Ce concours est clairement une opération découverte pour ces jeunes qui se lanceront peut-être l'an prochain dans des études supérieures. Une rencontre aussi puisque chaque équipe en compétition a été coachée par un étudiant de la HELHA. C'est le cas de Sandro Micciche, en master d'électro-mécanique, le jeune homme est ravi d'aider ses cadets car lui-même n'avait jamais réalisé ce type de "bricolage" scientifique: "on avait déjà fait ce genre d'exercice sur simulateur mais jamais en réalité c'est donc l'occasion de tester ce qu'on a appris à l'école". Pour ce futur ingénieur industriel, c'est aussi un exercice de direction d'équipe: "on est là pour les guider, pour qu'ils comprennent la résistance des matériaux, le transfert des charges... et ça se passe très bien, ils sont formidables".

Ce travail d'équipe, c'est aussi ce que souligne Charline Maton, une enseignante de l'Institut Don Bosco à Tournai: "c'est ludique, c'est concret et c'est agréable de les voir collaborer entre jeunes de différents âges et de différents horizons, c'est très positif!".

Des élèves de Mons, de Tournai et de Charleroi

Et les jeunes, ils en pensent quoi?
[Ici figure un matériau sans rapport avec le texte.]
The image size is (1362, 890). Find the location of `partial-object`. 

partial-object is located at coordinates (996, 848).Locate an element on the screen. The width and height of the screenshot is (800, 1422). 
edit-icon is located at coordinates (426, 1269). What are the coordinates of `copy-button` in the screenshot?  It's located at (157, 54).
Sara Jacmart, de l'Athénée royal Ernest Solvay (Charleroi) apprécie l’exercice, elle qui rêve de devenir plus tard professeur de mathématiques est convaincue de intérêt de réaliser des expériences de ce type: "on voit ici par exemple qu'on a dû calculer le périmètre du demi-cercle en fonction de la longueur qui était demandée, on voit vraiment dans la vie de tous les jours à quoi servent les maths et les sciences".

Mais vient l’heure du verdict. Certains ponts sont trop lourds, d'autres peu résistant mais la plupart sont très bine réalisés. C'est finalement une équipe du collège Saint-Stanislas de Mons qui décroche la victoire avec un petit pont de moins d'un kilo qui a supporté jusqu'à 2,8 kilos!